To Spike or Not to Spike, that is the Question
Sanaz Mahmoodi Takaghaj, Jack Sampson
TL;DR
This work tackles the challenge of training spiking neural networks (SNNs) where spike generation is non-differentiable and highly sensitive to the neuron threshold. It introduces Rouser, an approach that treats neuron thresholds $Th^{l}_{i}$ as trainable parameters, optimizing them jointly with synaptic weights through spatiotemporal backpropagation with surrogate gradients. Empirical results on NMNIST, DVS128, and SHD show up to $30\%$ faster convergence in epochs and up to $2\%$ improvements in accuracy, along with a reduction in dead neurons and more robust learning dynamics.

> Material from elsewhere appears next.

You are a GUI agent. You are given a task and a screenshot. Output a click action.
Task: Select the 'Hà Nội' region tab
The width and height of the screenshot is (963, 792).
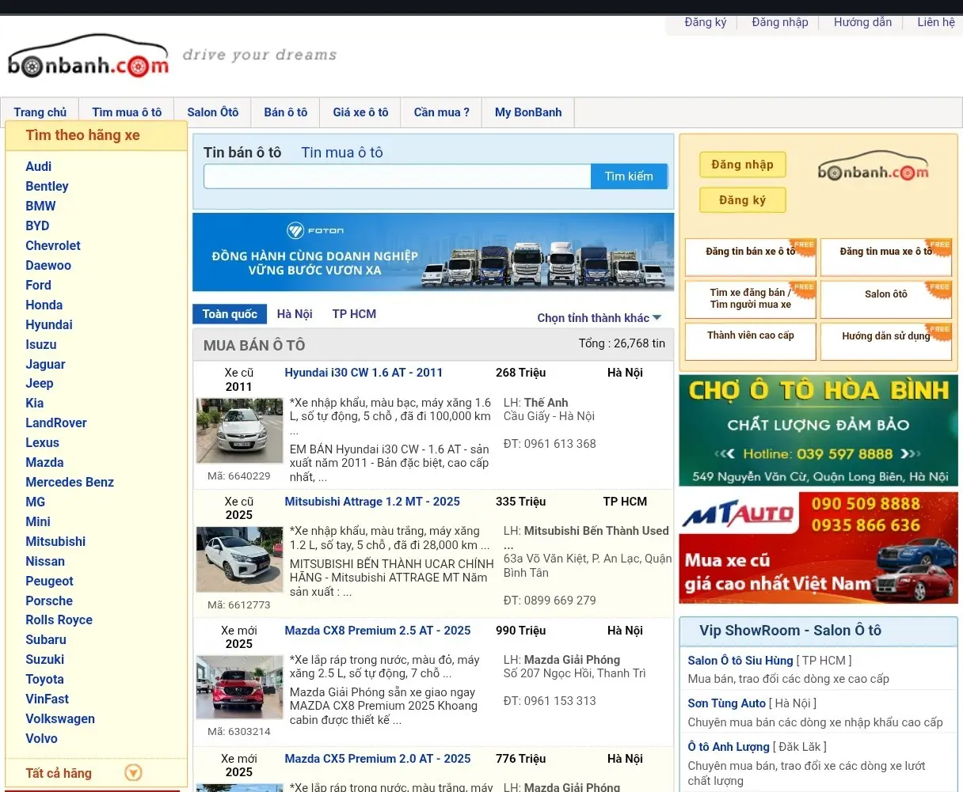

The method promises more reliable and efficient SNN training across neuromorphic platforms, enabling better real-time, event-driven processing.
Abstract
Neuromorphic computing has recently gained momentum with the emergence of various neuromorphic processors. As the field advances, there is an increasing focus on developing training methods that can effectively leverage the unique properties of spiking neural networks (SNNs). SNNs emulate the temporal dynamics of biological neurons, making them particularly well-suited for real-time, event-driven processing. To fully harness the potential of SNNs across different neuromorphic platforms, effective training methodologies are essential. In SNNs, learning rules are based on neurons' spiking behavior, that is, if and when spikes are generated due to a neuron's membrane potential exceeding that neuron's spiking threshold, and this spike timing encodes vital information. However, the threshold is generally treated as a hyperparameter, and incorrect selection can lead to neurons that do not spike for large portions of the training process, hindering the effective rate of learning. This work focuses on the significance of learning neuron thresholds alongside weights in SNNs. Our results suggest that promoting threshold from a hyperparameter to a trainable parameter effectively addresses the issue of dead neurons during training. This leads to a more robust training algorithm, resulting in improved convergence, increased test accuracy, and a substantial reduction in the number of training epochs required to achieve viable accuracy on spatiotemporal datasets such as NMNIST, DVS128, and Spiking Heidelberg Digits (SHD), with up to 30% training speed-up and up to 2% higher accuracy on these datasets.